| jv103 said: Besides, If human life had some inherent value. Wouldn't there be more 'rights' to like food, shelter etc. I'm just going off the whole right to life because it has value idea. It should really be 'the right to be born and then get fucked by the system.' Just by supposing the idea that human life is special, something to be nurtured and taken care of, would then entail taking care of that life throughout it's entirety. Wouldn't it? I mean why let anyone die of starvation, or exposure? Because they didn't want to work or couldn't work? Either way, if human life has that same value then there would be the inherent responsibility, even if that person didn't play by the majority's rules, to ensure that individuals well-being. this is bullshit, or I imagine that society would have decided as whole if their was a universal value on human life. There's not. Or at least 'modern' man hasn't recognized it. |
The majority of pro-life people care about you until your born.
Once you're born, they tell you to fuck off, take care of yourself, and quit taking handouts from the government. And screw giving mothers living in poverty welfare. And if you were born poor and become a criminal, well then you're REALLY fucked. They will probably give you the death penalty. Don't do drugs or have premarital sex either.
This is one of the reason why most people who are pro-life are flagrant hypocrites, although I do think more pro-life people are becoming aware of all these contradictions and are trying to have a broader social agenda.

__Stored data__.
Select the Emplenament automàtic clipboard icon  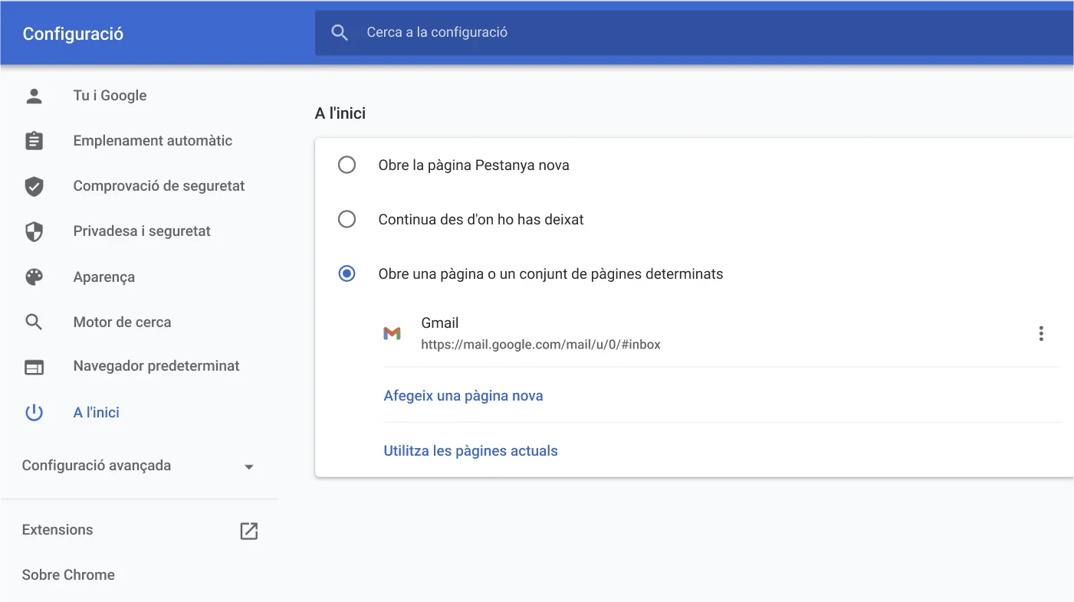click(34, 140)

__Tasks and exercises__.
(a) Answer these questions about the forum post:
(i) Besides life, what rights does the quoted comment suggest would exist if human life had inherent value?
(ii) Up to what point does the post say most pro-life people care about you?
(iii) What does the post say pro-life people will probably give someone born poor who becomes a criminal?
(b) Write out the stretch of the forum post from "Once you're born, they" through "broader social agenda." again, with "the government" switched to "the state".

__Answers to the exercises__.
(a)
(i) Rights to food and shelter.
(ii) Until you're born.
(iii) The death penalty.

(b)
Once you're born, they tell you to fuck off, take care of yourself, and quit taking handouts from the state. And screw giving mothers living in poverty welfare. And if you were born poor and become a criminal, well then you're REALLY fucked. They will probably give you the death penalty. Don't do drugs or have premarital sex either.
This is one of the reason why most people who are pro-life are flagrant hypocrites, although I do think more pro-life people are becoming aware of all these contradictions and are trying to have a broader social agenda.